Text excerpt: Begin

Concerto by Dmitri Shostakovich

The Concerto in C minor for Piano, Trumpet, and String Orchestra, Op. 35, was completed by Dmitri Shostakovich in 1933.

The concerto was premiered on 15 October 1933 in the season opening concerts of the Leningrad Philharmonic Orchestra with Shostakovich at the piano, Fritz Stiedry conducting, and Alexander Schmidt playing the trumpet solos. "By all accounts, Shostakovich played brilliantly" and the concerto was well received. The performance was repeated on 17 October.

==Classification==
Despite the title, the work might be classified as a double concerto rather than a piano concerto, in which the trumpet and piano command equal prominence. The trumpet parts assume equal importance during the conclusion of the last movement, immediately after the cadenza for piano solo. Years after he wrote the work, Shostakovich recalled that he had initially planned to write a concerto for trumpet and orchestra and then added the piano to make it a double concerto. As he continued writing, it became a piano concerto with a solo trumpet.

Text excerpt: End
Data extract: Begin

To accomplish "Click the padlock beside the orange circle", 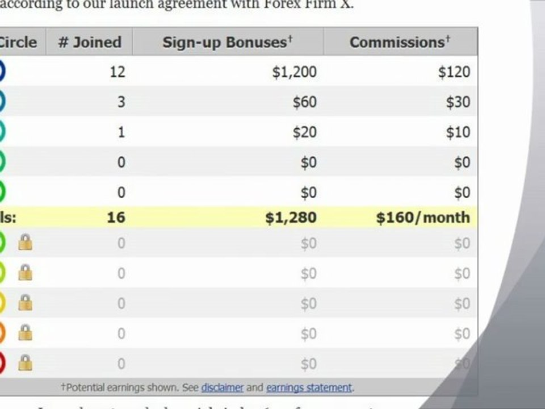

Data extract: End

§ **Apply what you read**:
1. In the text about the Shostakovich concerto, who conducted the premiere?
2. Write out the text about the Shostakovich concerto from "Concerto by Dmitri" to "Shostakovich in 1933.", swapping "String Orchestra" for "Chamber Orchestra".

§ **Solved problems**:
1. Fritz Stiedry

2.
Concerto by Dmitri Shostakovich

The Concerto in C minor for Piano, Trumpet, and Chamber Orchestra, Op. 35, was completed by Dmitri Shostakovich in 1933.